Ilion and Foxie, I know the type. The wheelers and dealers who were scamming us. It never bothered me and I found it kind of funny - scamming people out of things that it would take me 5-10 minutes of work to earn. On the other hand, there were the real hard luck cases. People with IQs of about 85. Elderly people who'd never had any decent financial advice. Guys just out of prison. Terrified, unmoored girls fleeing abuse. Their needs were honest.

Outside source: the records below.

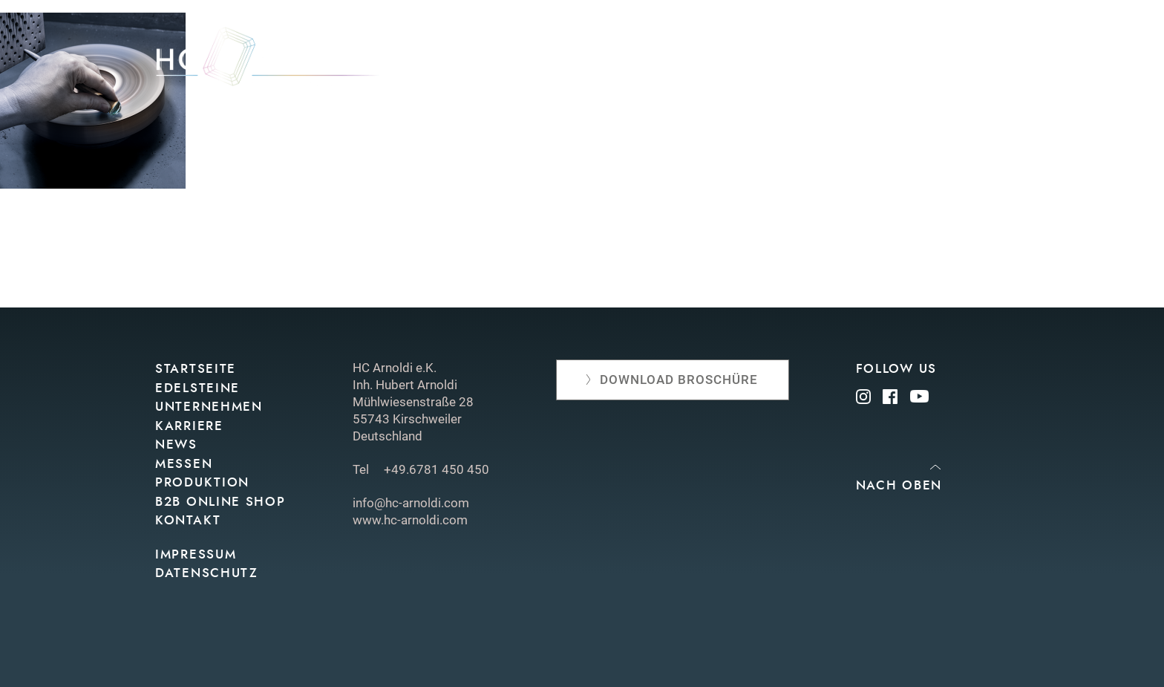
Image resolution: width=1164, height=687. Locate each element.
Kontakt (980, 61)
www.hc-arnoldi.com (410, 519)
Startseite (195, 368)
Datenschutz (206, 573)
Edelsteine (463, 61)
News (649, 61)
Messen (708, 61)
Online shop (893, 61)
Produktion (791, 61)
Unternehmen (565, 61)
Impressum (195, 554)
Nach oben (899, 485)
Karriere (189, 426)
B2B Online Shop (220, 501)
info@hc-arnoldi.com (411, 502)
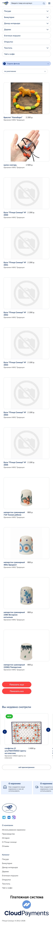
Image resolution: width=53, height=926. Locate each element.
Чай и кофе (9, 54)
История (5, 838)
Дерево (26, 29)
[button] (48, 730)
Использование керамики (13, 830)
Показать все (17, 691)
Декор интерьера (26, 23)
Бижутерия (26, 17)
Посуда (26, 11)
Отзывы (5, 846)
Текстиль (26, 48)
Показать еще (16, 684)
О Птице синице (9, 842)
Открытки (8, 42)
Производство (8, 834)
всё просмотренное (26, 767)
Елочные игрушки (12, 35)
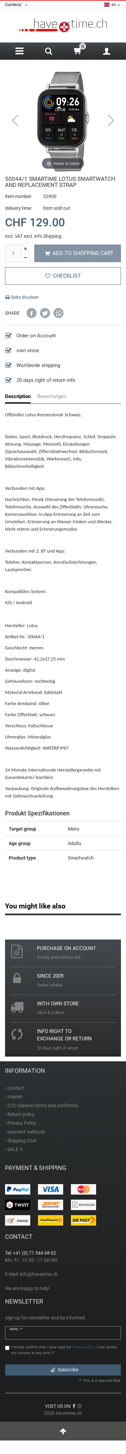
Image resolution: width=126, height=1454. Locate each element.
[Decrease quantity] (25, 258)
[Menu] (19, 51)
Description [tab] (18, 396)
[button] (32, 313)
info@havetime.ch (39, 1274)
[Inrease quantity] (25, 249)
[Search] (48, 52)
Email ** (16, 1329)
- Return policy (20, 1114)
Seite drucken (22, 297)
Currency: (16, 4)
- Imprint (14, 1096)
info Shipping (47, 236)
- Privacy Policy (20, 1123)
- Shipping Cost (20, 1140)
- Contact (14, 1088)
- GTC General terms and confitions (41, 1105)
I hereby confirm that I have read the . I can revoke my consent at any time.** (64, 1350)
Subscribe (64, 1369)
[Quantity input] (13, 253)
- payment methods (25, 1132)
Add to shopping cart (79, 253)
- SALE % (14, 1149)
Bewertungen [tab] (51, 396)
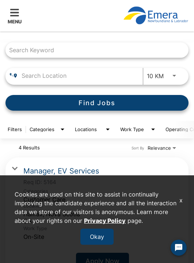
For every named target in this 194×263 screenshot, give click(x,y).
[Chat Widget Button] (179, 248)
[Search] (97, 103)
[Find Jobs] (97, 103)
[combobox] (93, 50)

Still, Detroit and the other bankruptcies are a different thing entirely. If you were a pensioner of one of those places, you could have done everything right and then one day wake up to find your pension slashed and yourself too old to go back to work and take care of yourself. Think of those folks and take logarithms to get what happens in a national currency crisis which is where Japan and Europe are heading, deliberately.

Foxfier said...

*grin* Given the way that folks in this house tend to express disagreement, I got zero trouble with agreed facts and different conclusions.

(Since the average age is about 13, and the median is...four? Not as bad as it sounds. Unless you're including the pain of the Only Son howling, with tears rolling down his face, because you gave him a cookie.)